====== Information provided ======
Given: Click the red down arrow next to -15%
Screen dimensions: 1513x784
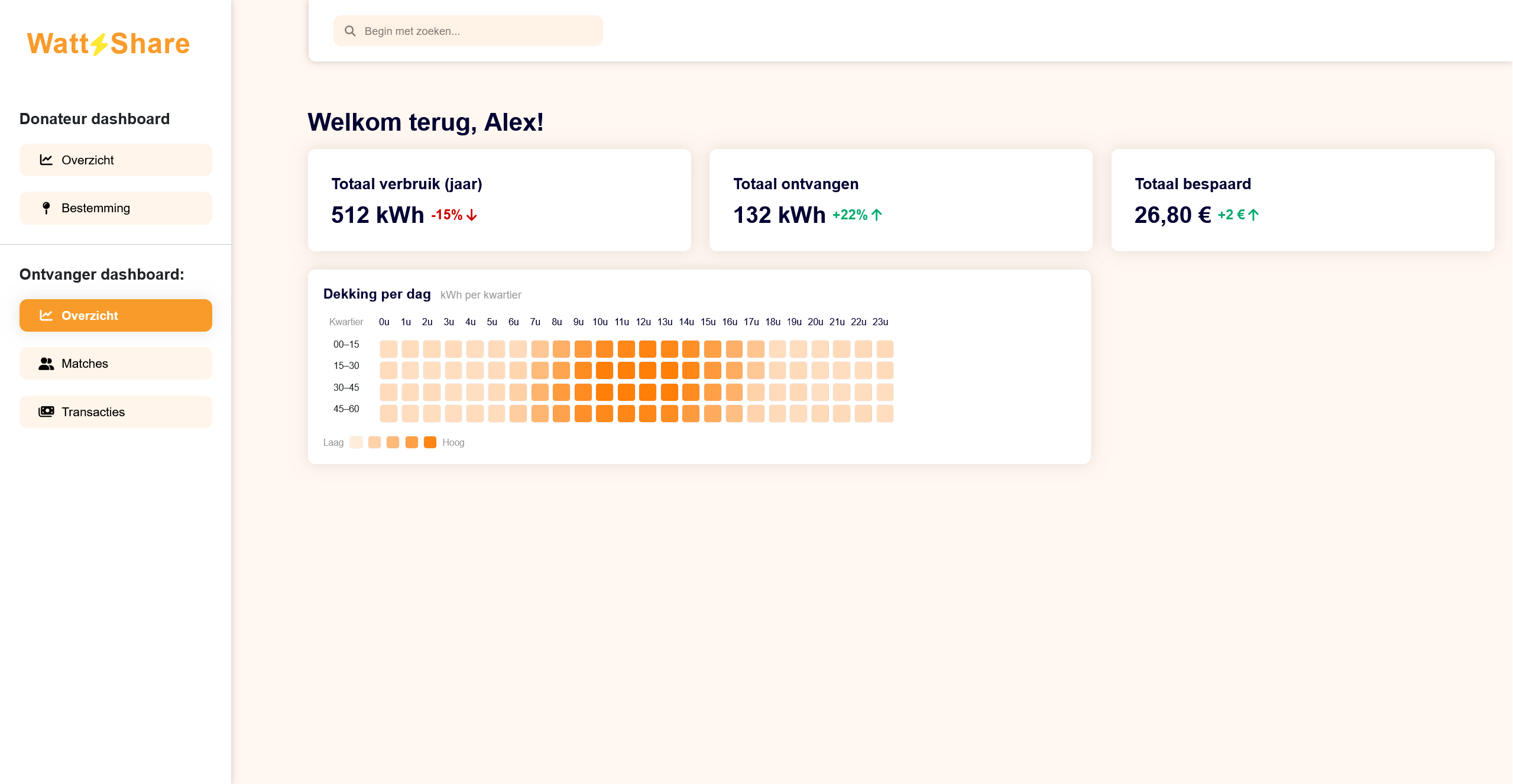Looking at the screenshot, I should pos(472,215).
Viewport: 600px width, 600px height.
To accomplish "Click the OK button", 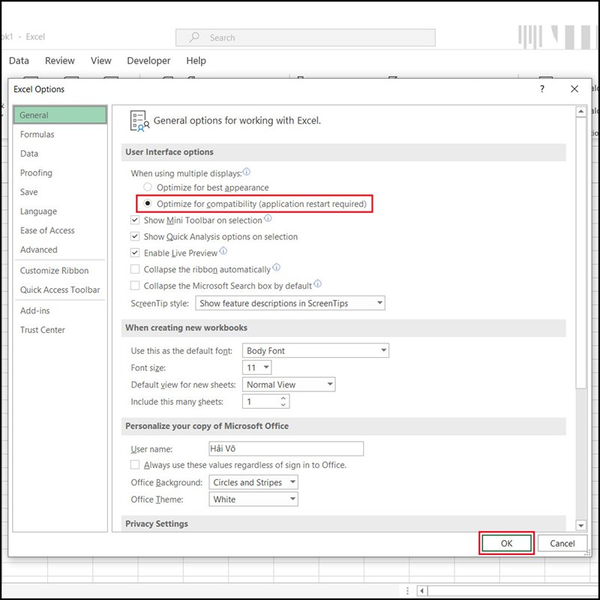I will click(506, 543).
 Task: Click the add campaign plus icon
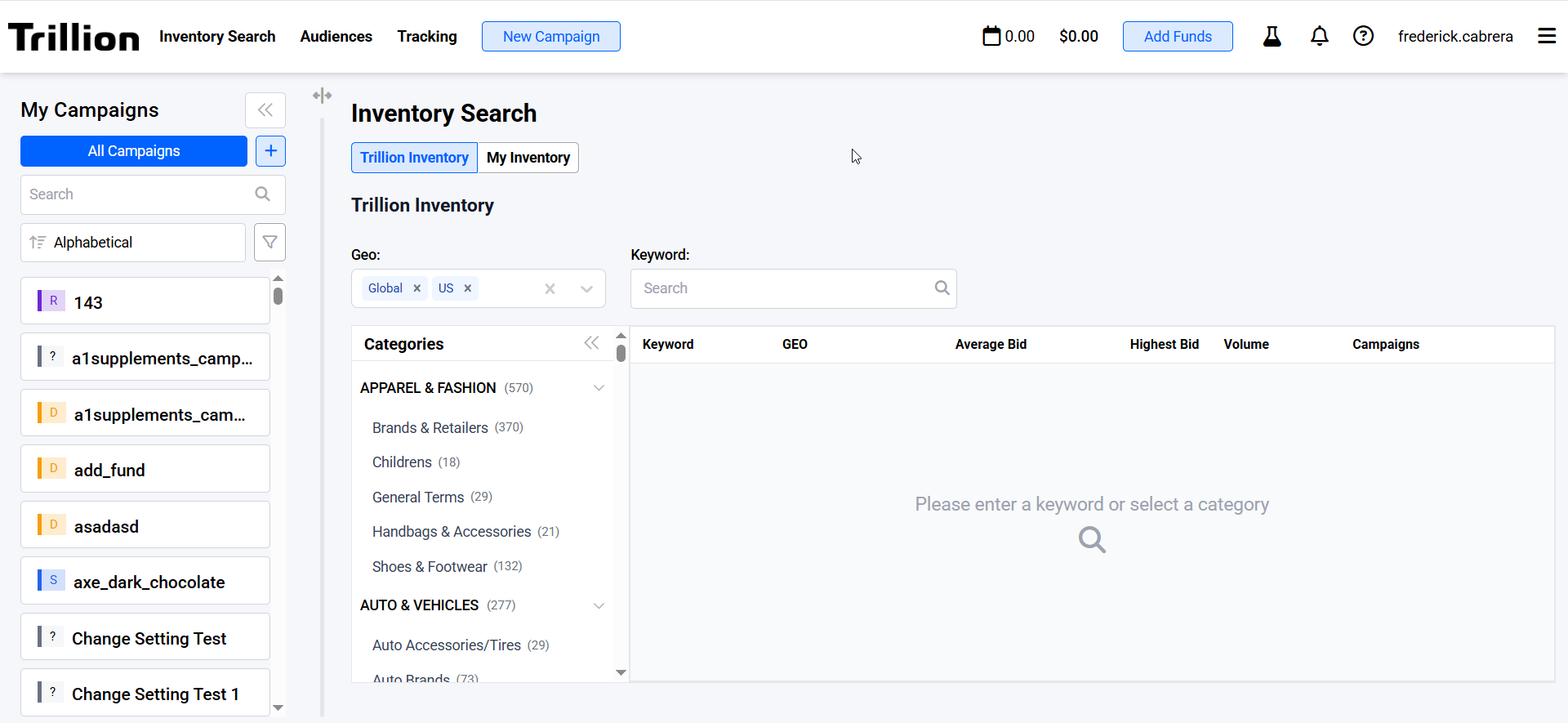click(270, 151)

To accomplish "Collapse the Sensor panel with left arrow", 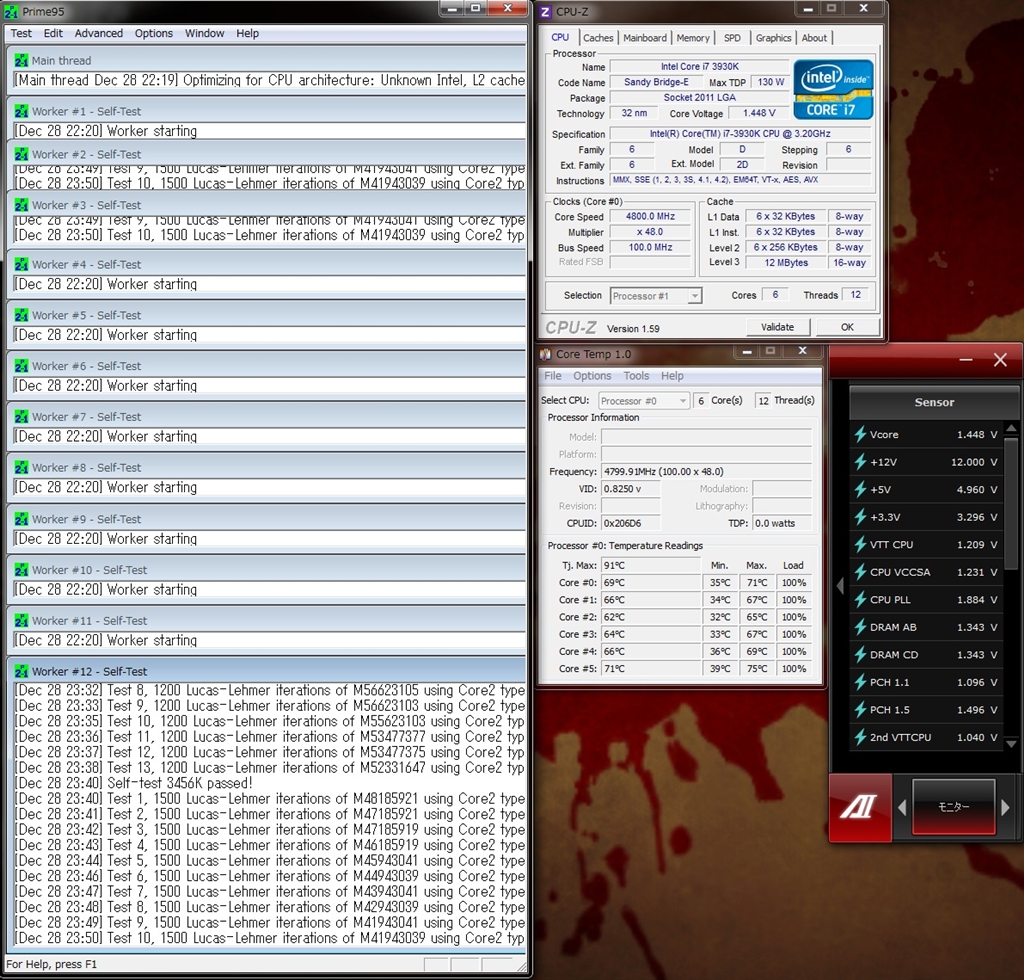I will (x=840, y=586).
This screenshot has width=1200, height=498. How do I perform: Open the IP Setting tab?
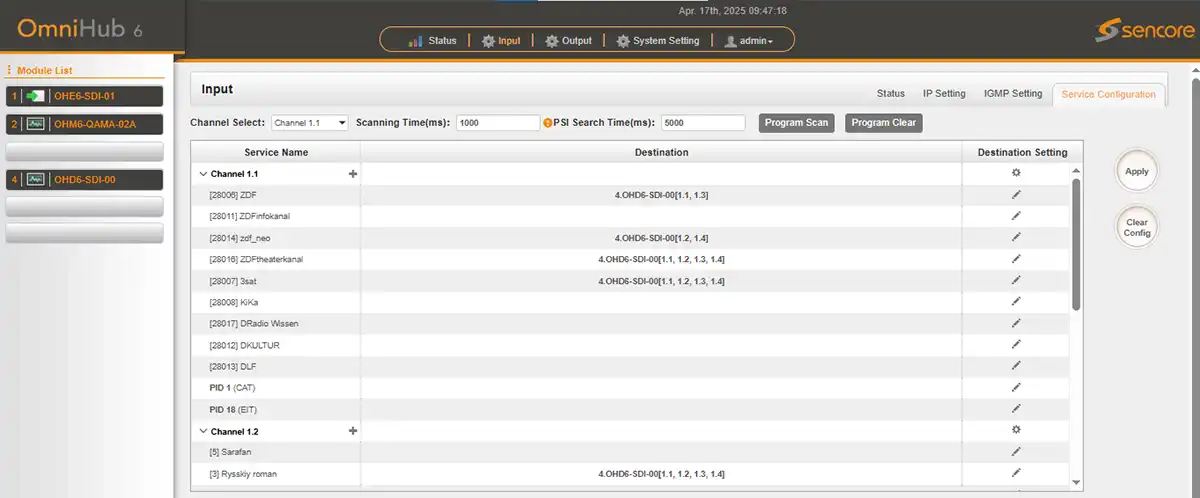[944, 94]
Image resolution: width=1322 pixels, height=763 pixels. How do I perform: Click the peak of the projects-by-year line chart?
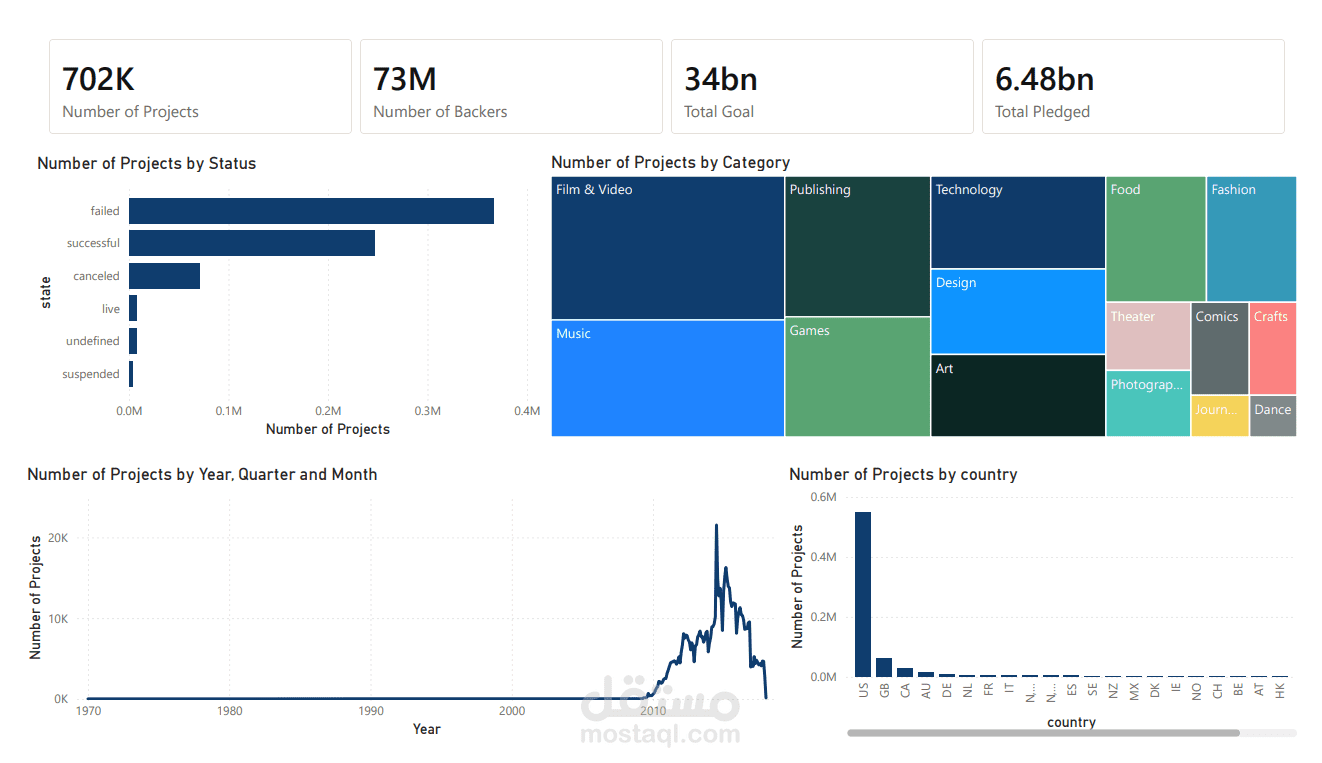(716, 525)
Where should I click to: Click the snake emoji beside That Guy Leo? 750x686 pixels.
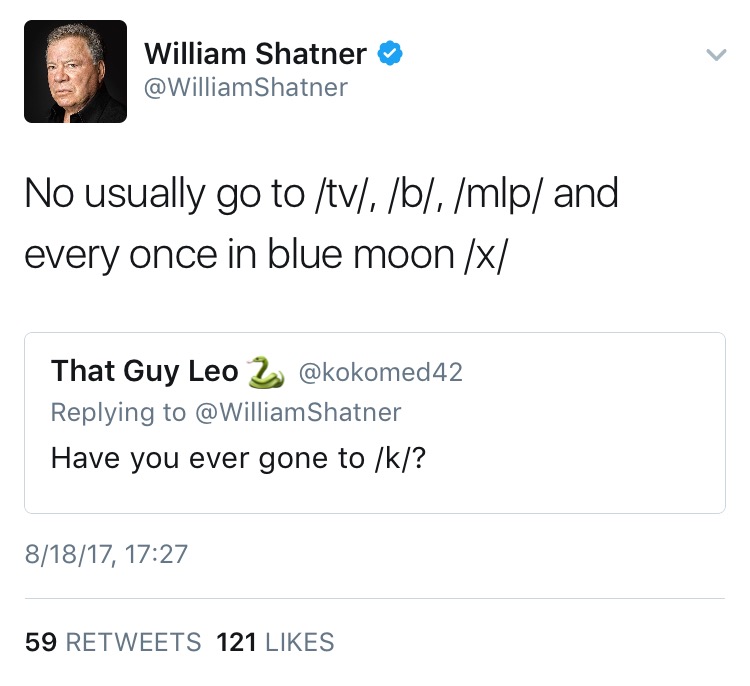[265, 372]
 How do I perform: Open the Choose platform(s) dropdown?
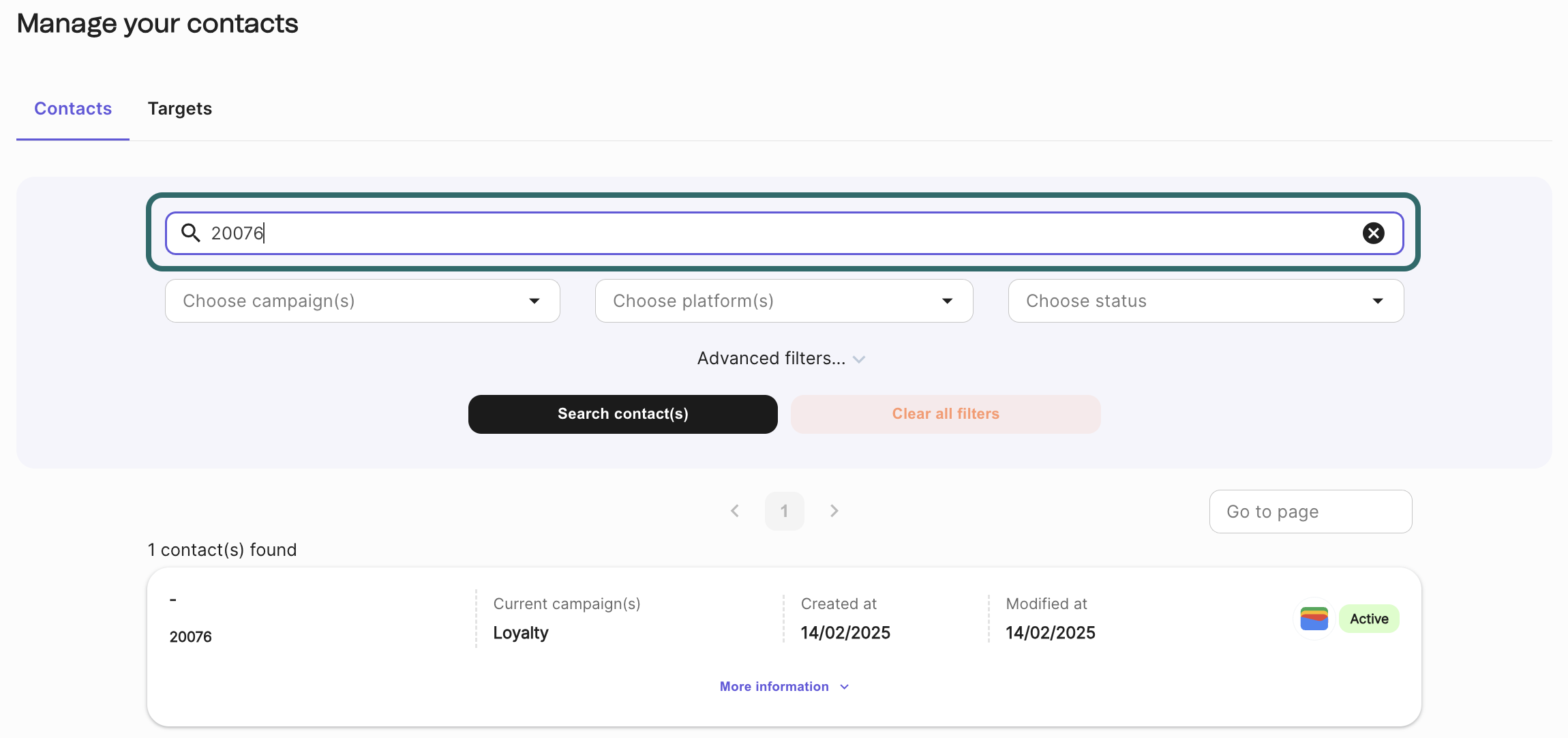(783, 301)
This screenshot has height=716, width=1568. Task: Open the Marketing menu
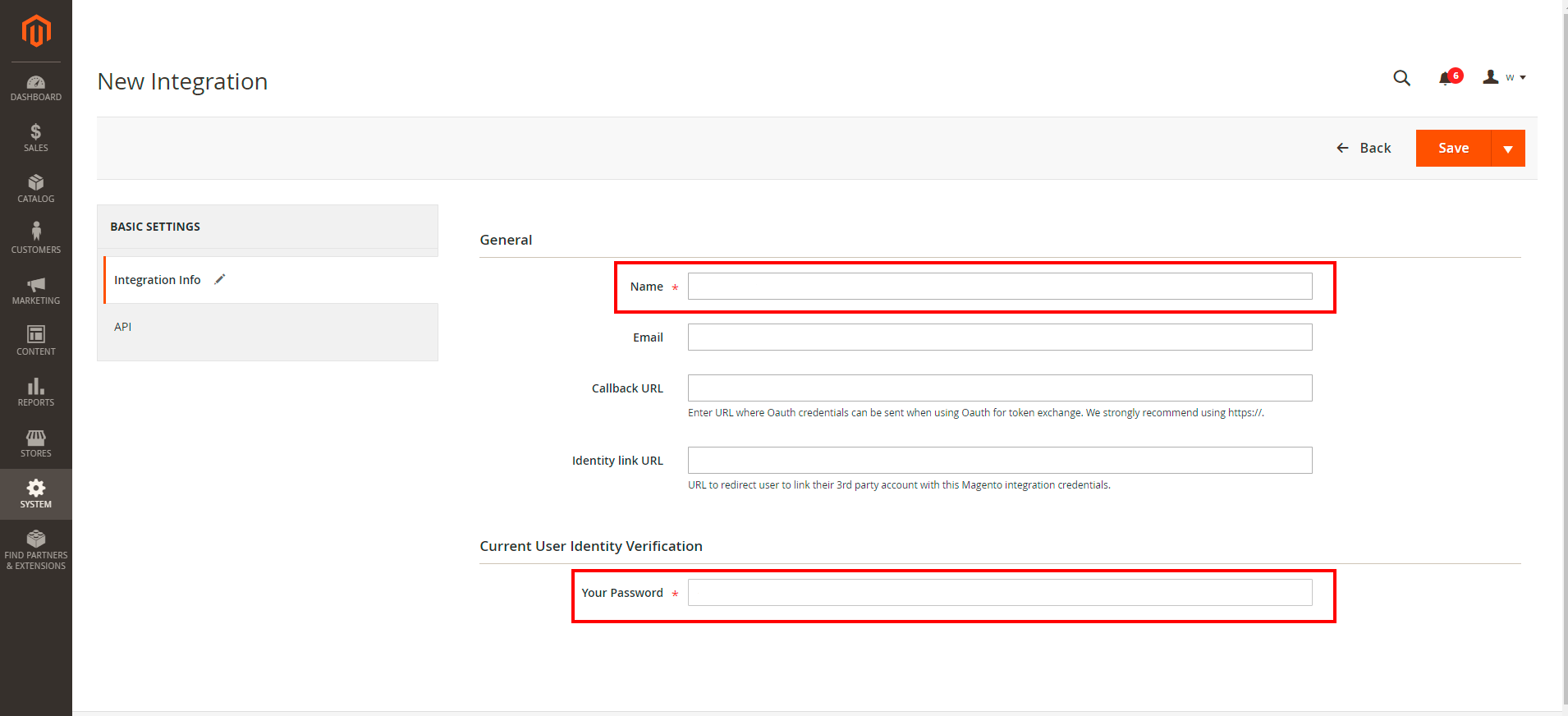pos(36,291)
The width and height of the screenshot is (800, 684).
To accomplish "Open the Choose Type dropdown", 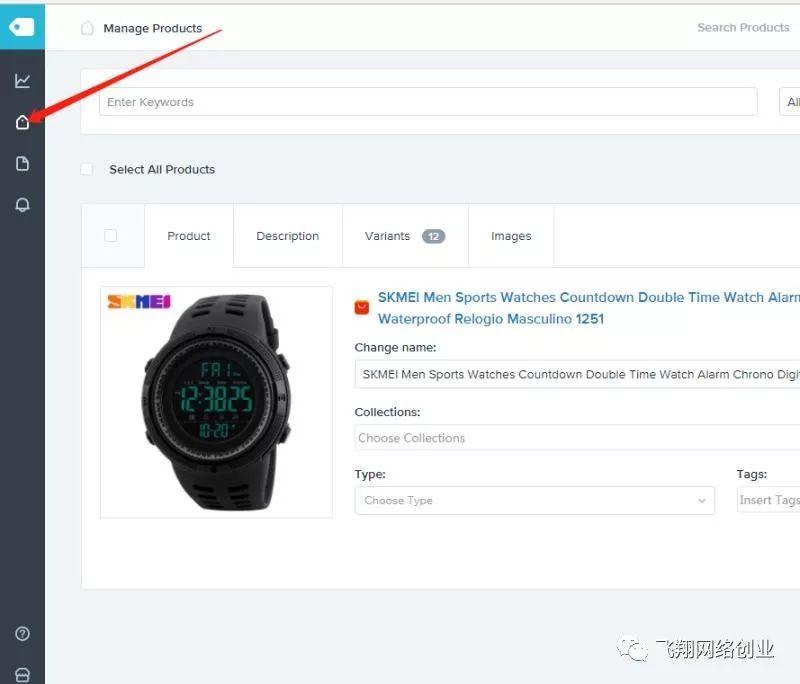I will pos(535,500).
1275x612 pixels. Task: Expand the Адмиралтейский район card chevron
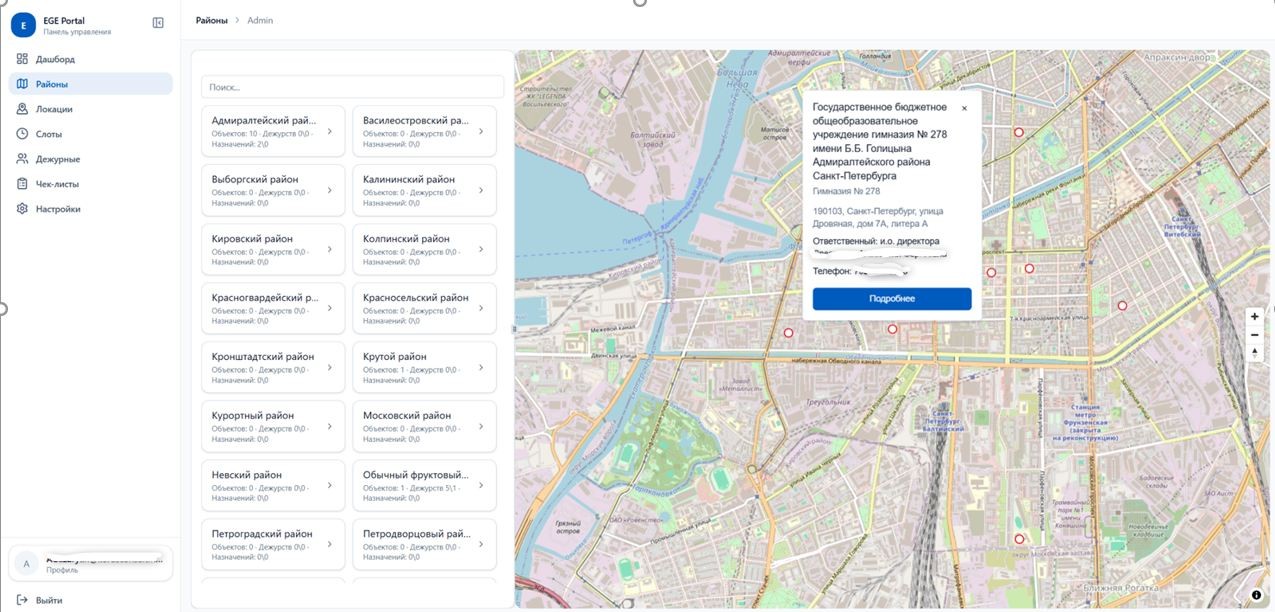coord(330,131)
======
== The task ==
Please report every line above that contains the string "height", treating uppercase and lowercase as different.

== Task output ==
Viewport: 600px width, 600px height.
This screenshot has width=1200, height=498. How do I perform: Open the IP Setting tab?
Image resolution: width=1322 pixels, height=763 pixels. How do I perform: Click the peak of the projects-by-year line chart?
This screenshot has height=716, width=1568. Task: Open the Marketing menu
The width and height of the screenshot is (800, 684).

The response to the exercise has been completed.